My acting professor sent me this article today and asked us to discuss it as a class. Here are my thoughts below. Any thoughts from you guys?
I remember reading about this story when it happened, and praying that God would somehow shine through the incredible pain this family has experienced. (Imagine what the son who was driving must have felt)
I believe that God has given artists an exquisite gift in the ability to use their art to heal themselves and others through the expression of pain and grief. Chapman himself discusses this in the article and how God allowed him to grieve and heal through the music he was writing. He was not, however, able to do it immediately. There was a time of separation from the art for awhile, before the pain was ready to be processed. I think this is where grace and wisdom need to enter in. If a situation is too raw within us to allow any distance, it probably isn't ready to be fuel for our art. In such instances, the use of emotions can turn into therapy instead of art, and isn't a proper or effective expression. However, once some time has passed, and the healing process has begun, it is not only appropriate but necessary for us to use ALL of ourselves in our art. Not only including, but ESPECIALLY the deeply painful areas, because those are the places out of which our most powerful communication can arise.

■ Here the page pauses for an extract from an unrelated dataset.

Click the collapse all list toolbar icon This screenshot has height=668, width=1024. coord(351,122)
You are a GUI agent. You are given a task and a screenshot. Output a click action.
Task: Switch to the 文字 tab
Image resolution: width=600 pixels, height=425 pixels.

For Chapman to be able to sacrificially give himself over to his music, and consequently give that gift to the world, is a powerful testimony to God's transformational power in our lives.
There's a fairly famous C.S. Lewis quote about pain being "God's megaphone to rouse a deaf world." The point being, sometimes God allows pain in our lives in order to rouse us from our complacency. As humans, we resist being roused, we resist pain. And as artists, I think we resist the thought of "using" our pain in our art, as somehow disrespectful or dishonoring of the pain. I disagree, however. I think by allowing God access to the pain in our lives allows Him to transform it into something beautiful and possibly helpful to others in their own walks through grief. Being the instrument of this transformation is the most respectful and honoring thing we can do for ourselves and those we have lost.